2008-09-25 14:14:40 | 映画遍歴
ええ、そりゃあ驚きますよ。何がって? 日本映画で、絵本の世界がそのまま絵本を繰り広げるように映像で展開していくんですから。そりゃあ、びっくりしますよ。

そう、この映画は日本では珍しい絵本映画なのです。ひょっとしたら恐らく初めてなのかもしれない。こういうものをミュージカルにしちゃうと、どこにでもある映画になってしまうけれど、中島哲也はそこが優秀。きちんと映画の中の映画を絵本仕立てで自由奔放に表現している。

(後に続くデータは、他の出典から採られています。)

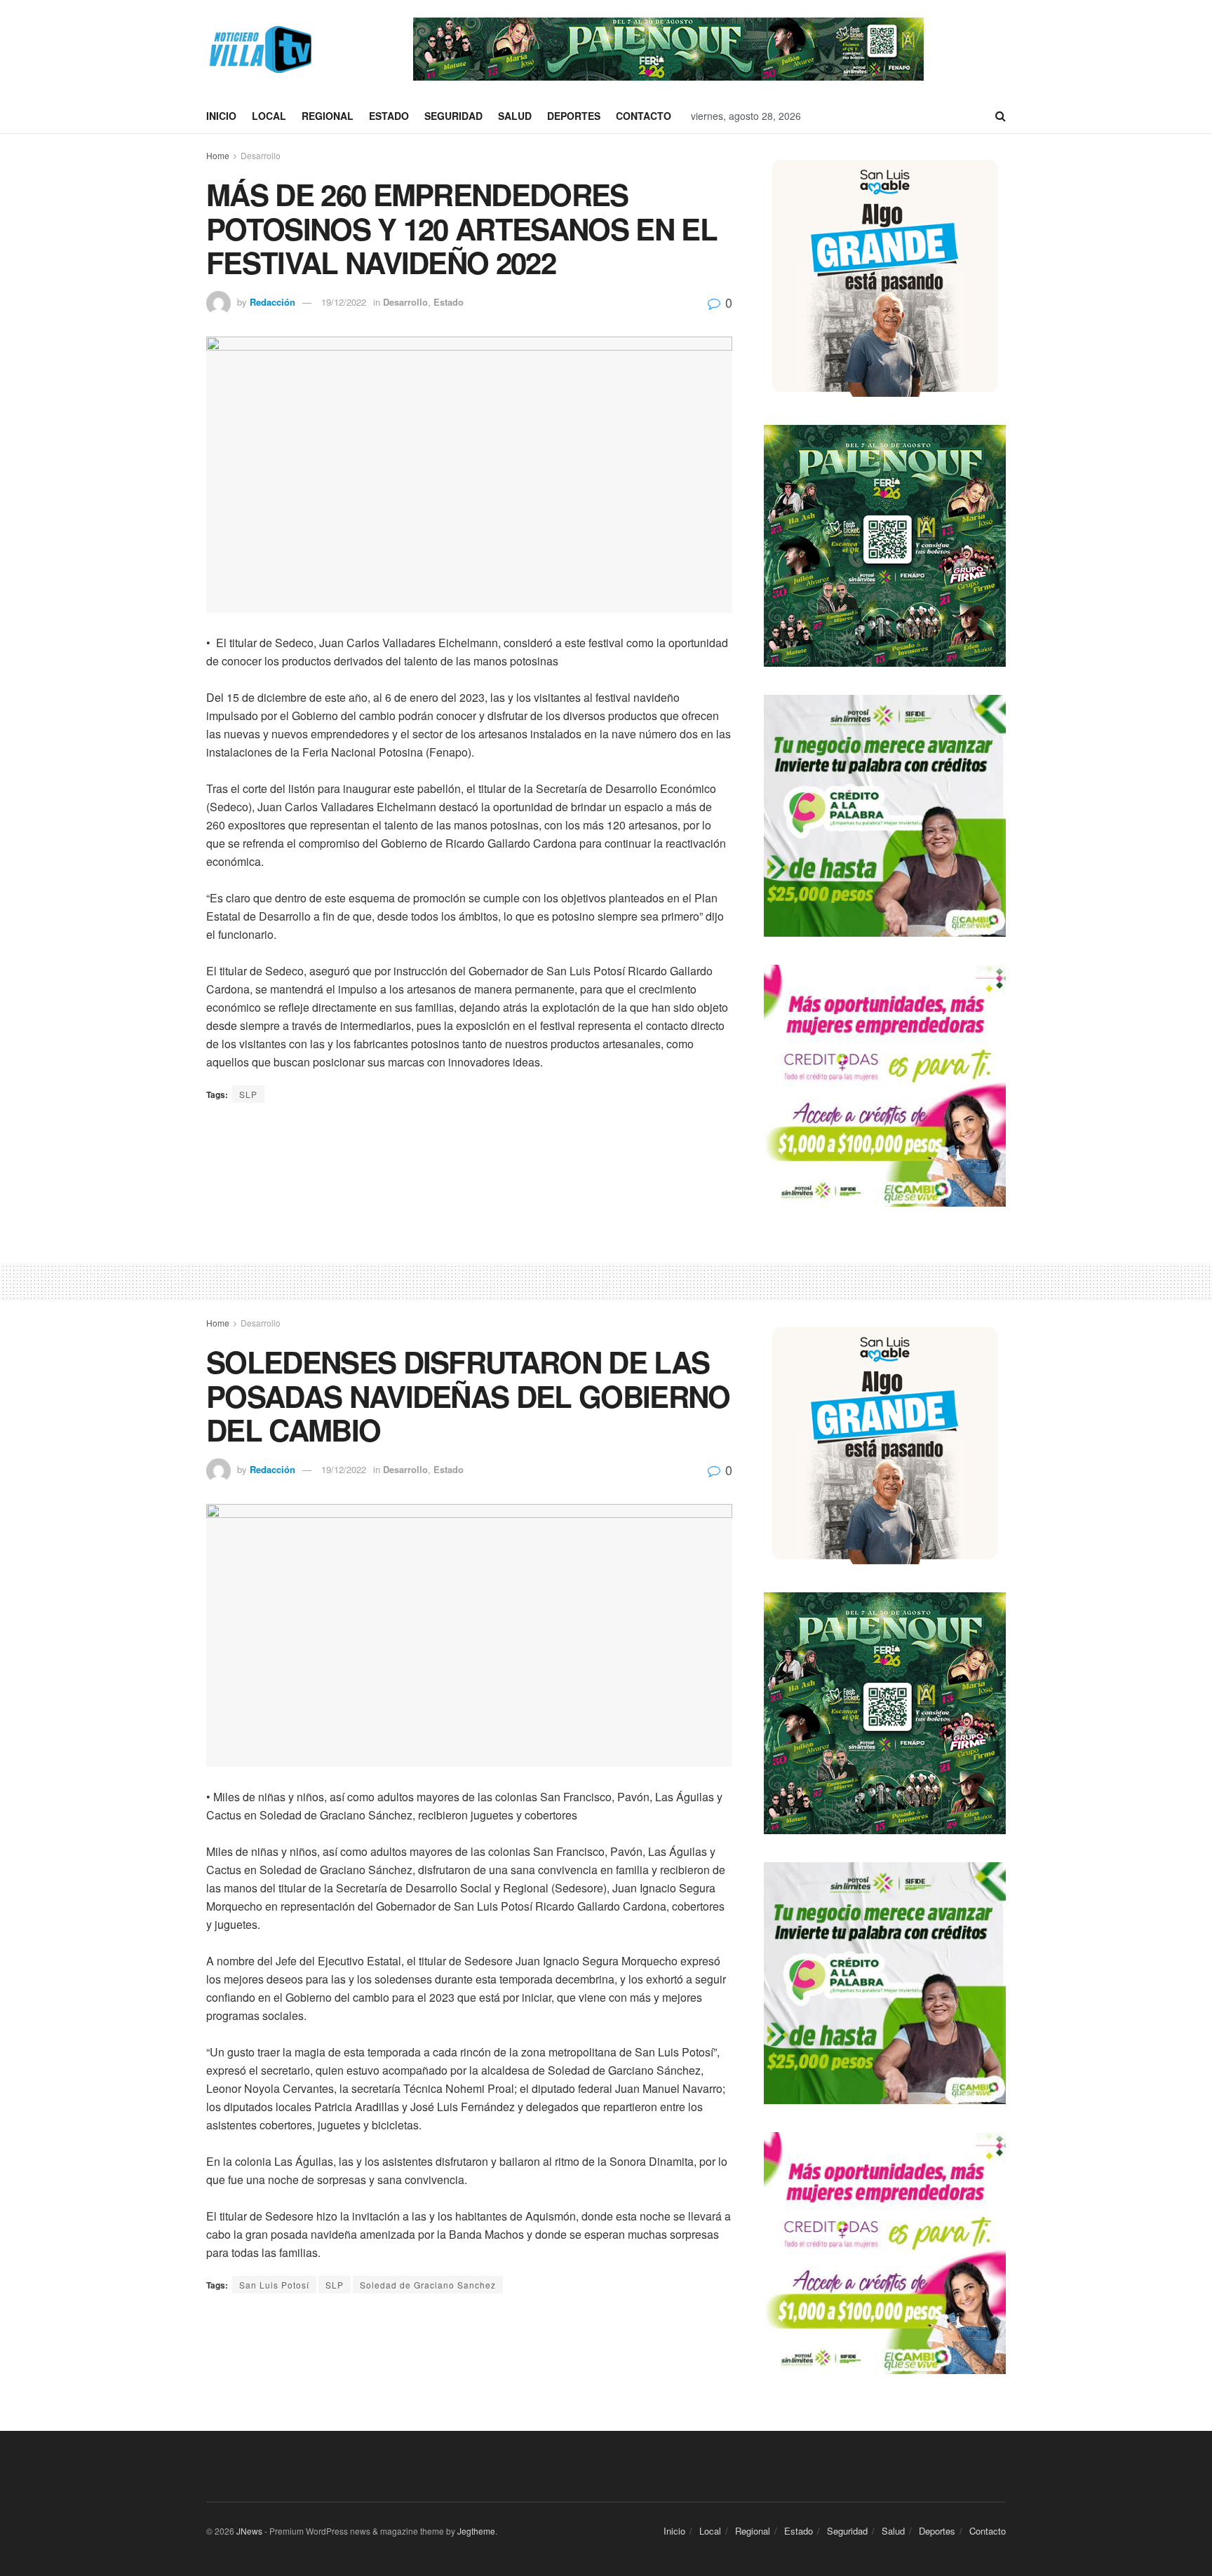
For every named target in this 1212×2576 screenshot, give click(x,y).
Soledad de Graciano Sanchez (428, 2285)
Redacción (272, 302)
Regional (328, 116)
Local (269, 116)
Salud (515, 116)
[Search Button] (1000, 115)
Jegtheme (476, 2531)
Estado (389, 116)
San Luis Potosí (274, 2285)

だいたい僕はこういう童心に戻る作品は苦手中の苦手。僕は恐らく子供時代から変にませていて、童心だったことがない変な人間なのだ。そういう人間に童話の世界が、アニメの世界が分かるわけがない。最初見て、これは、と思い、目を瞑っていました。少し目を開けてやはり場違いだと気づき、距離を置いて見ることにしました。

そうすると、不思議にも堅物な僕の心も少々融解し始めて来、この映画の主題なるものを少し感じることが出来ました。それには素直に童話を読むその心根が必要なんです。そこに行き着くことに時間がかかりましたが、でもその時は既にこの映画の終盤に入っていました。

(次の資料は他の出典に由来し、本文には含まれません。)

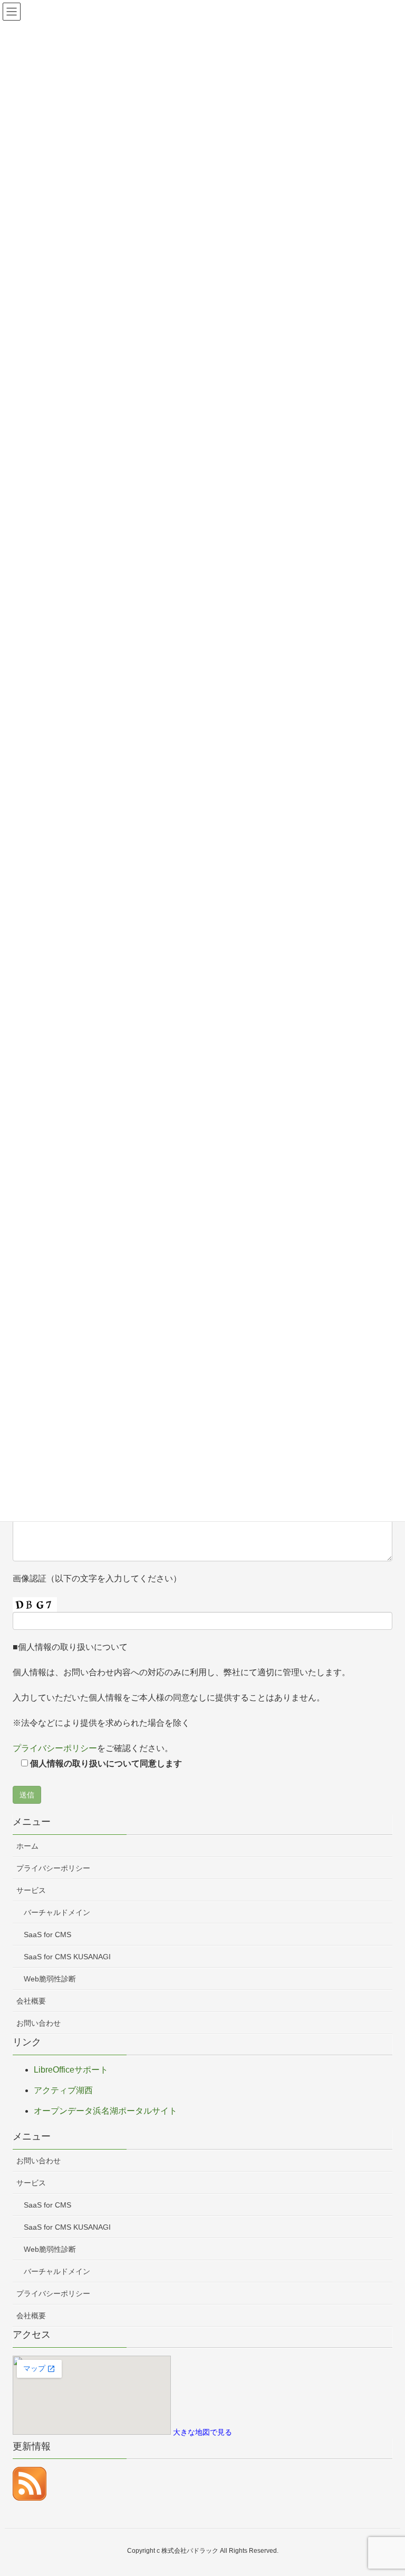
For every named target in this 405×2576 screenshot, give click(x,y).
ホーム (27, 1846)
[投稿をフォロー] (29, 2483)
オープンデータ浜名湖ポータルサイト (105, 2110)
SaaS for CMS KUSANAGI (67, 1956)
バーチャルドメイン (57, 1912)
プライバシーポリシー (55, 1748)
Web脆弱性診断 (50, 1979)
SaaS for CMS (47, 1934)
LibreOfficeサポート (71, 2069)
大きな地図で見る (202, 2432)
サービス (31, 1890)
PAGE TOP (384, 2489)
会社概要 (31, 2001)
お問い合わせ (38, 2023)
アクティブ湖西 (63, 2090)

この映画のどんでん返し、それは死のイメージが役所広司に降り注いでいるにも拘らず、いたいけな少女を殺してしまうということでしょう。そうです。この映画はそういう意味で大人のための童話なのです。残酷な童話なんです。ですから、童心になんかならなくても十分見ることが出来たのです。

でも、アンデルセンでも然り、童話というものはほとんど最後は残酷な終わり方をします。少女の死で、生き残った人たちは新たな生を生き始めるのですから、やはり通常の童話の終わりといっていいのかもしれません。

僕には童話を語る資格がないのは既に触れました。でも映画で真正面から組み立て絵本の世界を構築したその技量たるや、並大抵でないものを感じました。また、それを堂々とメジャースクリーンで上映するということ。これも凄いことです。これほど自由な作風を認めてあげる日本映画の将来はひょっとしたら明るい、、?と言えるのでしょうか、、。